Antrakt: Daha önceki filmleriniz Türkiye’de çok bilinmiyor. Antalya Film Festivali’ne katılma kararını nasıl aldınız? 
Aslında bir önceki filmim Suya Mum - Candle to Water çok yakında Türkiye’ye DVD dağıtımıyla giriyor. Antalya Altın Portakal Film Festivali bizim için çok büyük bir öneme sahip ve Türkiye’nin en köklü festivali. Bu nedenle bizim film için çok doğru bir platform olduğunu düşündük. Çünkü bu seferki filmim Türkçe ve Türkiye’de çektim.  
 
Antrakt: Filminiz Altın Portakal’da yarışacak. Bu filminizle Altın Koza’ya başvurdunuz mu? Filmin vizyon şansı var mı? Altın Portakal’dan sonra filmin gösterim programı nasıl olacak. Ve son olarak Altın Portakal’da ödül beklentiniz var mı? 
Altın Koza’ya başvurduk. Planımız Berlin’e gitmek, oraya da hazırlık yapıyoruz şu anda. Türkiye ve sanırım üç Avrupa ülkesinde gösterime girme şansı var. Elbette Altın Portakal’da ödül beklentim var. 
 
Antrakt: Yeni Türkiye sinemasını takip ediyor musunuz? 

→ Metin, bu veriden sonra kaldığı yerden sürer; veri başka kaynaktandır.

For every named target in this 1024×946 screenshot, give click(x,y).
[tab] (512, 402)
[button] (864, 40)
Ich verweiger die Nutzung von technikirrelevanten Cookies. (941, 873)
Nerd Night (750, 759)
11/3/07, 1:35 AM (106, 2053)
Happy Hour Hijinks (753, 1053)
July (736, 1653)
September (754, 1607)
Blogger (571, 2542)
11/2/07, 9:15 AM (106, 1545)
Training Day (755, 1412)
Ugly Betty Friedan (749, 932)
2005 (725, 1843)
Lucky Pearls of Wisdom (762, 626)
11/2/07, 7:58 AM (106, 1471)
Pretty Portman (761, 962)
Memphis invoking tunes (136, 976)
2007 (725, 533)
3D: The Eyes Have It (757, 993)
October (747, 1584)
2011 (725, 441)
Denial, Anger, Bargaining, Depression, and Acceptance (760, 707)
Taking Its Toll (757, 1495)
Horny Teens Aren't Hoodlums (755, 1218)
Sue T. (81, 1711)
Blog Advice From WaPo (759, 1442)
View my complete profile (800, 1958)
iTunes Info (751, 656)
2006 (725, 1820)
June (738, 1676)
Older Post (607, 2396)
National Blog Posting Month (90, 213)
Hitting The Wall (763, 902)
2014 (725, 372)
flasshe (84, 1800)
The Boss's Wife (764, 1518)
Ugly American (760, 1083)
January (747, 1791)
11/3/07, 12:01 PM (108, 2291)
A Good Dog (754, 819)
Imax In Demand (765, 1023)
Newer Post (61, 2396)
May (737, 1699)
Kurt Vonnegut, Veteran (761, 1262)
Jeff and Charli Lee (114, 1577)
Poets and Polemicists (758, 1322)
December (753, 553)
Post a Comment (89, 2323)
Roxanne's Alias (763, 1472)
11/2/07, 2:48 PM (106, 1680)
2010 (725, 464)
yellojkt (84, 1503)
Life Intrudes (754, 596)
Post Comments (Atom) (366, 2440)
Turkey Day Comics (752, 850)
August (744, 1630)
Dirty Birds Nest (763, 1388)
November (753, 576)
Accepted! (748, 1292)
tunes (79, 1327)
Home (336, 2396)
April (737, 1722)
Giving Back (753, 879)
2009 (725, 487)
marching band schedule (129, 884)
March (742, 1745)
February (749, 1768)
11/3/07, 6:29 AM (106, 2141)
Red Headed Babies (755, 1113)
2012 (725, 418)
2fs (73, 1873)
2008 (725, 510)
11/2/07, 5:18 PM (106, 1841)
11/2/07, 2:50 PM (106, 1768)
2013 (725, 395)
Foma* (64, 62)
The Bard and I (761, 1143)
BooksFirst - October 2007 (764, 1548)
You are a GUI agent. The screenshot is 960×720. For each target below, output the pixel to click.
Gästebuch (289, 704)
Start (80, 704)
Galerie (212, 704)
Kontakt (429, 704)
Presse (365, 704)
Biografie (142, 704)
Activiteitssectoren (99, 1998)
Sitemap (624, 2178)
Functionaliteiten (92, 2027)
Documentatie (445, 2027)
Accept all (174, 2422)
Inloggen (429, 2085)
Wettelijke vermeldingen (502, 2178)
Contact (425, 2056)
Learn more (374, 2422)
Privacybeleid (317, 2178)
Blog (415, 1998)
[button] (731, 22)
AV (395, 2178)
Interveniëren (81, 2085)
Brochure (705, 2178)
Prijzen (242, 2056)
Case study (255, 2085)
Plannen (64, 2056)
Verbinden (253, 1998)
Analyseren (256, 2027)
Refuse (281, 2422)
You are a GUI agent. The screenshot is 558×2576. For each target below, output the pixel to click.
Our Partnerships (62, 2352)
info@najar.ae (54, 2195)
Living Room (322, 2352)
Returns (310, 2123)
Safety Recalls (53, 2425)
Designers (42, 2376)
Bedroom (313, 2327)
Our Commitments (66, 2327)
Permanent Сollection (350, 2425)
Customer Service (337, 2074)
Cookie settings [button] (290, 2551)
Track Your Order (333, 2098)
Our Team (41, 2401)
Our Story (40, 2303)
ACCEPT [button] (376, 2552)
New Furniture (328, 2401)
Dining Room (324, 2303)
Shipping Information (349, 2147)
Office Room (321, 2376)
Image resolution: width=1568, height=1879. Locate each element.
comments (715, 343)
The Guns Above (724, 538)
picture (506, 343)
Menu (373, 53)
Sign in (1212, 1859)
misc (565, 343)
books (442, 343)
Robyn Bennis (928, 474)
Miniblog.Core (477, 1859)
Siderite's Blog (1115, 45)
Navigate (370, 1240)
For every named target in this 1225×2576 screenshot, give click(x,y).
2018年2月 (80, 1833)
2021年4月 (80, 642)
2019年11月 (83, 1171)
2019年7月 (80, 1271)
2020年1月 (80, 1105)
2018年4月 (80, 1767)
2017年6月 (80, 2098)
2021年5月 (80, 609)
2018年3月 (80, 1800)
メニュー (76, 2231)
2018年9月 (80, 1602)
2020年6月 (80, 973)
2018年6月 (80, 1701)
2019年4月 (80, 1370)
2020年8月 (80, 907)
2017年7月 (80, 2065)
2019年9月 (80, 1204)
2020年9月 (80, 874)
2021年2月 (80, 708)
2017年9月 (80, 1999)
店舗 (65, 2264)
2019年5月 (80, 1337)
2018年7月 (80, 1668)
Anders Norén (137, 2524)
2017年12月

Evet, takip ediyorum, heyecan veriyor. Özellikle Nuri Bilge Ceylan, Reha Erdem ve Zeki Demirkubuz. Ama kaygılandıran bir yanı da var, hep birbirine benzer filmler çıkmaya başladı. Bu gördüğüm bir tehlike. Özellikle ilk ve ikinci filmlerini çeken yönetmenlerin doğa, boşluk ve insan üzerine öyküleri…  
Antrakt: Bu film için Kültür Bakanlığı’nın Sinema Destekleme Fonu gibi desteklere başvurdunuz mu? Bu destekler hakkında ne düşünüyorsunuz? 
Evet, ortak yapım olduğu için başvurduk fakat bakanlık fonunda başarılı olmadı. Bana göre bakanlıktaki fon gerçekten çok iyi şekilde yapılandırılmalı ve sinemaya ayrılan para ciddi şekilde artırılmalı ve daha çok aralıklarla başvuru yapılabilmeli. Ayrıca çok çabuk şekilde vergi iadesi getirilmeli filmlere: sektörün kalkınması ve daha fazla yabancı yapımcının gelmesi için. 
 
Antrakt: Bundan sonraki projeleriniz neler?  
Şu anda City Tales - Kent Öykuleri, Polish Bread - Polonya Ekmeği diye iki proje üstünde çalışıyoruz. İkisi de İngiltere’de geçiyor ve sırasıyla hazırlıyoruz. 
Antrakt: 1914’ten bu yana Türkiye sinemasının ürettiği sinema filmlerinden en beğendiğiniz ilk üçünü sırasıyla yazar mısınız? 
Aslında bu soruya cevap vermek zor. Çünkü birçok güzel film var. Fakat beni bireysel olarak çok etkileyenler şunlar: Umut (1970), Yılmaz Güney, Vesikalı Yarim (1968), Lütfi Ö. Akad, Anayurt Oteli (1987), Ömer Kavur. 
***************************************************** 
 
Nihat Seven 
1973 yılında İmranlı - Sivas’ta doğdu. Glasgow Üniversitesi Güzel Sanatlar Fakültesi’nde üç yıl okudu. London Metropolitan Üniversitesi Sinema bölümünden ve Mimar Sinan Üniversitesi Sosyoloji bölümünden mezun oldu. Ayrıca Marmara Üniversitesi Sinema bölümünde ziyaretçi öğrenci olarak okudu. Londra Üniversitesi Performans Sanatları bölümünde bir yıllık oyunculuk eğitimi aldı.  NFT da Oyuncu Yönetmek eğitimi aldı. WAES de yönetmenlik eğitimi ve bir yıllık film yapımı eğitimi aldı. University of West of England’ta Avrupa sineması alanında master yaptı. Eğitim suresi boyunca sayısız workshop’a katıldı.